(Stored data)
====================
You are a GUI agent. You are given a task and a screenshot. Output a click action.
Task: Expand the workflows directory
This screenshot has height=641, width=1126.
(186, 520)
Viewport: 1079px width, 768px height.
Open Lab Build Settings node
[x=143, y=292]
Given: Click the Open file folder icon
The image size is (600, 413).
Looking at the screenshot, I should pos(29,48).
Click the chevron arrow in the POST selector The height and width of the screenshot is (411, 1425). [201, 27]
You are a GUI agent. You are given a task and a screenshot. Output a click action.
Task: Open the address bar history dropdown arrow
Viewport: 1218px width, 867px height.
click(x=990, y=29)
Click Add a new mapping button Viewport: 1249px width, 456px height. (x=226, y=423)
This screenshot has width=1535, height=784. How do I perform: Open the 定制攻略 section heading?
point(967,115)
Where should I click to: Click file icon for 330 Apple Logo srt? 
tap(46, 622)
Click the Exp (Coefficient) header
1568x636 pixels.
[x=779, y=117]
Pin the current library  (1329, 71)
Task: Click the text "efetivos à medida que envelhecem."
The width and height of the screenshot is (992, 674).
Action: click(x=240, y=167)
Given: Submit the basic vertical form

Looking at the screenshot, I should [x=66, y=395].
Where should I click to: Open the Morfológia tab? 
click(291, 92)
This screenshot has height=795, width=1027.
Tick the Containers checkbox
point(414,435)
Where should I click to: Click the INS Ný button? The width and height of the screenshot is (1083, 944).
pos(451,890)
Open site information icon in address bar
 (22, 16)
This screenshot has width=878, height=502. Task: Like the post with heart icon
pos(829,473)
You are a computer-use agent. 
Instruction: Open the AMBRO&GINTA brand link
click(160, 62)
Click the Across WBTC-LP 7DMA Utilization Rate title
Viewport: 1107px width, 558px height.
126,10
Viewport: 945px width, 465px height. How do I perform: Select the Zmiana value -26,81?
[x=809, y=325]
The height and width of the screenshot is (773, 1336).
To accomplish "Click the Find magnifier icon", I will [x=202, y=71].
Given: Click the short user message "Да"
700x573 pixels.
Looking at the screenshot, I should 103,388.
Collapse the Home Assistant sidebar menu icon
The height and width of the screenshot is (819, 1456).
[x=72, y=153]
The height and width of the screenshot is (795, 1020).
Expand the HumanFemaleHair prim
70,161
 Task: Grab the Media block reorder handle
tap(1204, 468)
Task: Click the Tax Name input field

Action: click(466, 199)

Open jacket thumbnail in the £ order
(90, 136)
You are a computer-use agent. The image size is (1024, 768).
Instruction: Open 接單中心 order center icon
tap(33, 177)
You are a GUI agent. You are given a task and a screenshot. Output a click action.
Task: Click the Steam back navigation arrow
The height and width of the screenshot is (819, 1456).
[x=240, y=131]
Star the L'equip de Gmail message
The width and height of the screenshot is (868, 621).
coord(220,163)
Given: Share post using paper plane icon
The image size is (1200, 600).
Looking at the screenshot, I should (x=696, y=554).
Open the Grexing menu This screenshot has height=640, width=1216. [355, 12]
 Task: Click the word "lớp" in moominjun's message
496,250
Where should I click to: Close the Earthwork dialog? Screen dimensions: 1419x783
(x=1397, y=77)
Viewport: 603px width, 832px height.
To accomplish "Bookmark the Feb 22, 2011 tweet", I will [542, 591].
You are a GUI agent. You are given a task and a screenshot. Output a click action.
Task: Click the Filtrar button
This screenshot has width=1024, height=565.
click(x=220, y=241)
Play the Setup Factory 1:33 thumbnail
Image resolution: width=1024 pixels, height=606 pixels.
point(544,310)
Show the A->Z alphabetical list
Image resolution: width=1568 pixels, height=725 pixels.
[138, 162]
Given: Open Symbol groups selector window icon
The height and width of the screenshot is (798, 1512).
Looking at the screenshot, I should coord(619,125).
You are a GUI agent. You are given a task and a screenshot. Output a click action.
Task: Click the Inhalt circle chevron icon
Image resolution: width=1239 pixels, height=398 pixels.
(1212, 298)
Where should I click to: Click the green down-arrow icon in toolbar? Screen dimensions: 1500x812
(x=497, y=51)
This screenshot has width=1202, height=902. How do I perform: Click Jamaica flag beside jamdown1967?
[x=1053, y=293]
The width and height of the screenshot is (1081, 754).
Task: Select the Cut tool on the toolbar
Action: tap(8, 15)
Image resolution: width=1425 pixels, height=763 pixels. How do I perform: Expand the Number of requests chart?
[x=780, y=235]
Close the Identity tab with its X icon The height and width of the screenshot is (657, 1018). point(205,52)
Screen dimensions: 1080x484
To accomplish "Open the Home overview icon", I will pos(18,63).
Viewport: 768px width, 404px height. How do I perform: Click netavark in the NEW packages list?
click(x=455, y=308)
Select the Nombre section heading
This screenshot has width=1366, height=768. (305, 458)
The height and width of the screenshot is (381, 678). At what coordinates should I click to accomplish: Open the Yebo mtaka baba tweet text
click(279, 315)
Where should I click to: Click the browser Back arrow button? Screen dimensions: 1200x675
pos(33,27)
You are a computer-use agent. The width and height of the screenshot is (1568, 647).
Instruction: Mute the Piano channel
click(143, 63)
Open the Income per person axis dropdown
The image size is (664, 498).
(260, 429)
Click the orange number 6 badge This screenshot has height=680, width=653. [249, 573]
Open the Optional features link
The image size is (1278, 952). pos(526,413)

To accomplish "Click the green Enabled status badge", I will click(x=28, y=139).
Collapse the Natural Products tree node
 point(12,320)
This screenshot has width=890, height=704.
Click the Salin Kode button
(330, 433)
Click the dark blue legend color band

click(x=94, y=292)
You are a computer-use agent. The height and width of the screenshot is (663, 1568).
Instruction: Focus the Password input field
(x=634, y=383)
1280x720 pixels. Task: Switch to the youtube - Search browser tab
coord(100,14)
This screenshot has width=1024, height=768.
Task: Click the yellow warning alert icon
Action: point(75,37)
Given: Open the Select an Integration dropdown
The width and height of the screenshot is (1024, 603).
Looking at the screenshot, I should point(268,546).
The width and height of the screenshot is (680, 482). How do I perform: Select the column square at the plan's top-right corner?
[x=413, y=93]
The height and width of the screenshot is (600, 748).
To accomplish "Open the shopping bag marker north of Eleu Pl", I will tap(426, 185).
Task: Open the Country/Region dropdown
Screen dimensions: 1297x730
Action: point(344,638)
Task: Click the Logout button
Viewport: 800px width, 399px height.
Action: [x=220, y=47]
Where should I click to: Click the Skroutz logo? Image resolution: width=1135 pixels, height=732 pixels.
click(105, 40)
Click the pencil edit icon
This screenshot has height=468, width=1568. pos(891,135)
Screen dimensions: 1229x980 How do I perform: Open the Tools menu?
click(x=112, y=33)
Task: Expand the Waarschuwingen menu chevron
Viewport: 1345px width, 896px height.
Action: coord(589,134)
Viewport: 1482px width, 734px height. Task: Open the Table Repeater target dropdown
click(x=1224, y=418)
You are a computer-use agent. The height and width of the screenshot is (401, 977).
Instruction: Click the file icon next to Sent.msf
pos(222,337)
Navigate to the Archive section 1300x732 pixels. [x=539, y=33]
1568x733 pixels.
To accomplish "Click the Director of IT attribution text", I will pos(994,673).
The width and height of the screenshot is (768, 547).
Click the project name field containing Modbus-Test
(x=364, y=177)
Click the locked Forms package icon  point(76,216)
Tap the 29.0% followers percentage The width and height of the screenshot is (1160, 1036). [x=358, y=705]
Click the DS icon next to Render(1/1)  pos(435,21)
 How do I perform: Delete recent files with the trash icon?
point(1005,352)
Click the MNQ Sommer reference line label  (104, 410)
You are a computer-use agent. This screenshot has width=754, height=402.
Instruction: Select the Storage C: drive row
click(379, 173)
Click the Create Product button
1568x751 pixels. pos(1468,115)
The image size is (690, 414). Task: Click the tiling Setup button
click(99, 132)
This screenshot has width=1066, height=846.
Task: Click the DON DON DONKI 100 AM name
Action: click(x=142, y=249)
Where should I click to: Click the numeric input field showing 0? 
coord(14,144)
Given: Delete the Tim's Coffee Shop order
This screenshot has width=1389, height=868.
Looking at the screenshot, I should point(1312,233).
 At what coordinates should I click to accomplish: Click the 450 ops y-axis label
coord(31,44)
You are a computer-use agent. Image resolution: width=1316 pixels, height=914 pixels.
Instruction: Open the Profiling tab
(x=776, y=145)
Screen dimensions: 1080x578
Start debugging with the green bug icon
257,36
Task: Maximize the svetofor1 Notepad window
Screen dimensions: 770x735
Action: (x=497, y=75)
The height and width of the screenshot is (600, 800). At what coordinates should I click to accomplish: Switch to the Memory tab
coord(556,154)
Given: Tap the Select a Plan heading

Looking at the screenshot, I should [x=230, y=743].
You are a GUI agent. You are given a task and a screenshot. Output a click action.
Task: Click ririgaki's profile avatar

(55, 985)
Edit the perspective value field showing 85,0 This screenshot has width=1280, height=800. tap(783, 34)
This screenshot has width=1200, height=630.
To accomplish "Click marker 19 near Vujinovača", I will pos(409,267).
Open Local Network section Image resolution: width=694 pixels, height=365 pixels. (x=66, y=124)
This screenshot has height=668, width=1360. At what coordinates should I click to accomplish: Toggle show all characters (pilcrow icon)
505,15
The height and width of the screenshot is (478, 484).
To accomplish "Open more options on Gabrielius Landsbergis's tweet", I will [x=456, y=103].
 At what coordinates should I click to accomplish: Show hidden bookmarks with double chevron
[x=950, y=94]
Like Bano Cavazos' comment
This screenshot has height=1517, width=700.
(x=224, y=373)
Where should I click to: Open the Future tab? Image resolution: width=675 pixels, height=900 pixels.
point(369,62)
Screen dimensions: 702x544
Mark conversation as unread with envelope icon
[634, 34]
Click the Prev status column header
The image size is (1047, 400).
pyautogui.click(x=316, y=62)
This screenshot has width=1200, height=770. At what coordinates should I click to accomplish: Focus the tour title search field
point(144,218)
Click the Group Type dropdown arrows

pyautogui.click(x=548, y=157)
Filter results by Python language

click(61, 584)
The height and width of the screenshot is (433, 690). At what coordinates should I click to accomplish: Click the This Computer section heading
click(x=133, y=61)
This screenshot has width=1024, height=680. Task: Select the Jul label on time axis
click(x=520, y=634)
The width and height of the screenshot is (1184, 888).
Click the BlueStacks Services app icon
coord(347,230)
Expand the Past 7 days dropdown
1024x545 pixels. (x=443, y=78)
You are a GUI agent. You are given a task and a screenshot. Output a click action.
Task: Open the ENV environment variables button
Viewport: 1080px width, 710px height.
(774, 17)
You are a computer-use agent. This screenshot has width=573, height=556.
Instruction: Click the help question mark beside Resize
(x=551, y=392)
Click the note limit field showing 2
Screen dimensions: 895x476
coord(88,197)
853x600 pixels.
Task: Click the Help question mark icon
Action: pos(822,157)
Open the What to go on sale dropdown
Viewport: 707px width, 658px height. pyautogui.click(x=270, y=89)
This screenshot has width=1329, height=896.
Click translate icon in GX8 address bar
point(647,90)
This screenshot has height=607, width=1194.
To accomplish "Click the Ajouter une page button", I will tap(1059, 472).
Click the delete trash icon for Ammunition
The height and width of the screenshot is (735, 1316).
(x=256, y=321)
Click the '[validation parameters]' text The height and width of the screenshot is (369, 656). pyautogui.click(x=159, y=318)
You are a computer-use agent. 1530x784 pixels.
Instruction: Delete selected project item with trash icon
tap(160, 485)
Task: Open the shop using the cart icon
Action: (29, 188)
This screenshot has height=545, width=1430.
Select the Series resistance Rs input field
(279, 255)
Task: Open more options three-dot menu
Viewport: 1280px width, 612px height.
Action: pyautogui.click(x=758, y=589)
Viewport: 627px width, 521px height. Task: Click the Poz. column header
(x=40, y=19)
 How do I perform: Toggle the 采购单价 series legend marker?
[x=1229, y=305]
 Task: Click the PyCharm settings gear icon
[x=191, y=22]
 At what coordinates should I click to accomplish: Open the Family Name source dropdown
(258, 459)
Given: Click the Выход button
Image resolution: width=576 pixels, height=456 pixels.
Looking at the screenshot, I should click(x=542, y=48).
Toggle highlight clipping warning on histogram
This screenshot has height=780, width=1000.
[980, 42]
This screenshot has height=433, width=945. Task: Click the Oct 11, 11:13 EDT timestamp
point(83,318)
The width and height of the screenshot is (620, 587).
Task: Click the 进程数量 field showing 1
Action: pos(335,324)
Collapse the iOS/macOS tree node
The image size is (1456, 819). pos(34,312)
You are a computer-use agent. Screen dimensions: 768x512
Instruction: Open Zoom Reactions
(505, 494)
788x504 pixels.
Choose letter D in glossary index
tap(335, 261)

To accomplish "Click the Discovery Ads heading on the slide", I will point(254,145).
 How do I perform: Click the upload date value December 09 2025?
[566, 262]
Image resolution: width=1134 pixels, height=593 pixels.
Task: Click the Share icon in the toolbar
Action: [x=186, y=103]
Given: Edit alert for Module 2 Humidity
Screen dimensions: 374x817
====================
Exercise instructions —
Working from the records above, write out verbatim only the lines from the line containing "Click the DS" through the line containing "This screenshot has width=1200, height=630.".

Expected answer —
Click the DS icon next to Render(1/1)  pos(435,21)
 How do I perform: Delete recent files with the trash icon?
point(1005,352)
Click the MNQ Sommer reference line label  (104, 410)
You are a computer-use agent. This screenshot has width=754, height=402.
Instruction: Select the Storage C: drive row
click(379, 173)
Click the Create Product button
1568x751 pixels. pos(1468,115)
The image size is (690, 414). Task: Click the tiling Setup button
click(99, 132)
This screenshot has width=1066, height=846.
Task: Click the DON DON DONKI 100 AM name
Action: click(x=142, y=249)
Where should I click to: Click the numeric input field showing 0? 
coord(14,144)
Given: Delete the Tim's Coffee Shop order
This screenshot has width=1389, height=868.
Looking at the screenshot, I should point(1312,233).
 At what coordinates should I click to accomplish: Click the 450 ops y-axis label
coord(31,44)
You are a computer-use agent. Image resolution: width=1316 pixels, height=914 pixels.
Instruction: Open the Profiling tab
(x=776, y=145)
Screen dimensions: 1080x578
Start debugging with the green bug icon
257,36
Task: Maximize the svetofor1 Notepad window
Screen dimensions: 770x735
Action: (x=497, y=75)
The height and width of the screenshot is (600, 800). At what coordinates should I click to accomplish: Switch to the Memory tab
coord(556,154)
Given: Tap the Select a Plan heading

Looking at the screenshot, I should [x=230, y=743].
You are a GUI agent. You are given a task and a screenshot. Output a click action.
Task: Click ririgaki's profile avatar

(55, 985)
Edit the perspective value field showing 85,0 This screenshot has width=1280, height=800. tap(783, 34)
This screenshot has width=1200, height=630.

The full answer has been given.